Tweedie and Poisson Loss Functions – Their Use in XGBoost and Deep Learning Models

forecastingloss-functionsmachine learningpoisson distributiontweedie-distribution

I am looking at few competitions in kaggle where people used tweedie loss or poisson loss as objective function for forecasting sales or predicting insurance claims.

  1. Can someone please explain the use/need for using tweedie or poisson instead of the regular mean squared loss as objective.
  2. Is it because of the distribution of the response variable ?
  3. If the response is variable is positive and right skewed, should we always use tweedie or poisson instead of mean squared loss ?

Best Answer

I used to develop these models professionally for a major casualty insurer, and probably had a part in developing the data for one of the Kaggle competition's you're referencing. So I'm relatively well positioned for this question.

Can someone please explain the use/need for using Tweedie or poisson instead of the regular mean squared loss as objective.

The goal of these models is to price insurance contracts.
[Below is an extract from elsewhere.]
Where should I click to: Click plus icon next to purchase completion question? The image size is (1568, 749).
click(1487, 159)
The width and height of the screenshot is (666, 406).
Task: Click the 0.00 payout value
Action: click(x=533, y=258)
I.e., we want to know, for a customer who as purchased an insurance contract, how much our company will pay out in total claim costs for the customer. So let's let $X$ denote all the measurements we have for a single customer we've insured.

There are two possibilities for what happens over the life of the contract:

  1. The insured files no claims. In this case the company pays out nothing. Let's call $F$ the random variable counting the number of claims filed by the insured over the contract period. This is often assumed to be poisson distributed, as a decent approximation. In the jargon of the industry, this random variable is called the frequency.

  2. The insured files at least one claim. Then, for each claim, a random amount is payed out by our company. Let's denote the amount payed out for the $i$'th claim $S_i$. This is a continuous random variable with a heavy right tail. It is often assumed these are gamma distributed, because the shape is intuitively reasonable. In the jargon of the industry, these are called the severity.

Putting that all together, the amount payed out over the insurance contract is a random variable:

$$Y \mid X = \sum_{i \sim F} S_i $$

This is a funny little equation, but basically there is a random number of summands, according the the frequency $F$, and each summand $S_i$ is a random claim amount (for a single claim).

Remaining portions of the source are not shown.